Inzwischen ist Kövérs Antwortschreiben im Netz (168ora.hu), erste Seite des Originals s.u. Ein paar Auszüge:

„József Nyirő war kein Kriegsverbrecher, kein Faschist und kein Antisemit – zu diesem Schluss kam der aus sowjetischen, amerikanischen und englischen Generälen bestehende Kontrollausschuss der Allierten, als er den Antrag auf Auslieferung des damaligen kommunistischen Innenministers zweifach zurückwies und die Auslieferung des in der Emigration lebenden Schriftstellers verweigerte. Nichtsdestotrotz erhielt die die ungarische kommunistische Propaganda die Anklagen aufrecht und versuchte über vier Jahrzehnte, Nyirő aus dem öffentlichen Bewußtsein zu tilgen. (…)
In den literarischen Werken von József Nyirő sind kein Nazi-Gedankengut und auch kein Antisemitismus zu finden.

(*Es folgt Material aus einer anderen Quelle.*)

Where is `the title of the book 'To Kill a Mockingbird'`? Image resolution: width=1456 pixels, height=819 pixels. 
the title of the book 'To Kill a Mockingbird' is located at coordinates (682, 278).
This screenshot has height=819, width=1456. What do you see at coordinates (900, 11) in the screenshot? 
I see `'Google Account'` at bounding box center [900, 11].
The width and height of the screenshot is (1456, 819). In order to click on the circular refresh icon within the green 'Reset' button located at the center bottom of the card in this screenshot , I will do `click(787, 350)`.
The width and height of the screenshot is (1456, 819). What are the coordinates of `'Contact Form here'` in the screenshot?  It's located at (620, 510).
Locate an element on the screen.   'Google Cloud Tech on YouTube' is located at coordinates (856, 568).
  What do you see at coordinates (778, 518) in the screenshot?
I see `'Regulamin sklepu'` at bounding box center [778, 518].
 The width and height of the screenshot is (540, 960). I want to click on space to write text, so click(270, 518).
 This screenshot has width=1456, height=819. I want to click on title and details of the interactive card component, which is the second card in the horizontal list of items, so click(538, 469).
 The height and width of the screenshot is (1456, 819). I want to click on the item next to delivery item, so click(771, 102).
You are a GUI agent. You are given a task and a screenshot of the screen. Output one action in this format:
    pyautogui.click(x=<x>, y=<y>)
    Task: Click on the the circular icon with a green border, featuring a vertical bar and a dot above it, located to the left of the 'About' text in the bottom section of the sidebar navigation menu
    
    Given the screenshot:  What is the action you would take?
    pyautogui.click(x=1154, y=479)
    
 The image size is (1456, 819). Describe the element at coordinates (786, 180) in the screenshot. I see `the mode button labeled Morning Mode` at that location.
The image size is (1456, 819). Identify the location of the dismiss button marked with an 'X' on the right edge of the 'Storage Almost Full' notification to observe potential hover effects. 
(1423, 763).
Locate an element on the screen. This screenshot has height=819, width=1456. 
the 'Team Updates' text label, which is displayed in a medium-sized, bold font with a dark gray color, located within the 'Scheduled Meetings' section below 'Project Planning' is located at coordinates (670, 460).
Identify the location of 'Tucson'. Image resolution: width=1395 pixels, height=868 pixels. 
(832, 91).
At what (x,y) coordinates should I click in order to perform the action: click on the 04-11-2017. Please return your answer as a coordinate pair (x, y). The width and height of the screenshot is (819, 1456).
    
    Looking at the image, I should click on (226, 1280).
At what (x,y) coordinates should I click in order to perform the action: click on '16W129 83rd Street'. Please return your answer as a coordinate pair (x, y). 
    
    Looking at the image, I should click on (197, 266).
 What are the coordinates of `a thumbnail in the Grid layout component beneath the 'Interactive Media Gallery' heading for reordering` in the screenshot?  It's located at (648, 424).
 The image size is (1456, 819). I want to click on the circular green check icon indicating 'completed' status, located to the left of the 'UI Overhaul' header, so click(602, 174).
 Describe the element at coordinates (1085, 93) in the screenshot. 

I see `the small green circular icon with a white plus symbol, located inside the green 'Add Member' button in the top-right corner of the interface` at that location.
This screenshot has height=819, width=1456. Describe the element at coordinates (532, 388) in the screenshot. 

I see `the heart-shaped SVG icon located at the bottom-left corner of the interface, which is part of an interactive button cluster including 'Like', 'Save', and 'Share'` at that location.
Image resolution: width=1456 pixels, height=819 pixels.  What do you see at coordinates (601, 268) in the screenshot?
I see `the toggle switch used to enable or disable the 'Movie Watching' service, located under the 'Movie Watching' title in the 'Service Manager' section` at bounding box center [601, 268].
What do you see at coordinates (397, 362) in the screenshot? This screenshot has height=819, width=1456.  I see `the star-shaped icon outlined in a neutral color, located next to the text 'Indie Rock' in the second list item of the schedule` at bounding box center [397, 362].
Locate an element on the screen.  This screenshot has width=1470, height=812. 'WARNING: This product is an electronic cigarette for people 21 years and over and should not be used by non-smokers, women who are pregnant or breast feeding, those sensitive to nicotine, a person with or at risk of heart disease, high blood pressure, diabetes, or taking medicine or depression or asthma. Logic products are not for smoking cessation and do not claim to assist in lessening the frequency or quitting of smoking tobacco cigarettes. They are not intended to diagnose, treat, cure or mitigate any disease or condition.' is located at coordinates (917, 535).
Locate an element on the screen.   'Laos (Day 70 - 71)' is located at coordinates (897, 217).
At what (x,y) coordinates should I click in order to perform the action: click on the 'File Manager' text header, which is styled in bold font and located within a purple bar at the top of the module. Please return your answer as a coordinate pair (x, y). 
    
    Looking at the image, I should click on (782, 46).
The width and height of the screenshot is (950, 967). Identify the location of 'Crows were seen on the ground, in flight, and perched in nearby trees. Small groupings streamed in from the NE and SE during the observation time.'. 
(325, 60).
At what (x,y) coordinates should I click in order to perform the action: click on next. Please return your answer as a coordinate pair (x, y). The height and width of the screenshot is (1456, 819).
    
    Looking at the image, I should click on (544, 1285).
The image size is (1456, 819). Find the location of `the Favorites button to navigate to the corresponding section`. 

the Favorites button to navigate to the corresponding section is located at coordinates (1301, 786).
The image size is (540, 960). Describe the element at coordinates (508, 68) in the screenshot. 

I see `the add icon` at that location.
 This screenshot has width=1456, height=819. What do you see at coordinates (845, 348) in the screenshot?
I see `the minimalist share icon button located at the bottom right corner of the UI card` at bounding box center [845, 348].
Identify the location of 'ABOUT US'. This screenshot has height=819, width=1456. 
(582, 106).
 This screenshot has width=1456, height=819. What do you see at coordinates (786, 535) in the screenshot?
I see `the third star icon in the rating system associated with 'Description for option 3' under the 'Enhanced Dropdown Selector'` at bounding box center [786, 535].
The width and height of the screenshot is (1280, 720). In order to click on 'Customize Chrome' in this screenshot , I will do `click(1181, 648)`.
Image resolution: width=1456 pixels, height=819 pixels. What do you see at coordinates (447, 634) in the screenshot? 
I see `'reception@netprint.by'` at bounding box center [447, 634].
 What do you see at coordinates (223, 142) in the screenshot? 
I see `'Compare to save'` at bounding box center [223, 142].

Kövér führt eine jüdische Zeitschrift als Beleg an. Im Folgenden spricht er sich dafür aus,

„in der Beurteilung künstlerisch schaffender Menschen immer in erster Linie das Werk zu sehen und bei der Beurteilung keinen doppelten Maßstab anzuwenden. Dem aus Siebenbürgen stammenden ungarischen Schriftsteller József Nyirő gebührt Anerkennung nicht wegen seiner – unbedeutenden, aber zweifellos tragisch verfehlten – politischen Tätigkeit, sondern für sein literarisches Lebenswerk. (…)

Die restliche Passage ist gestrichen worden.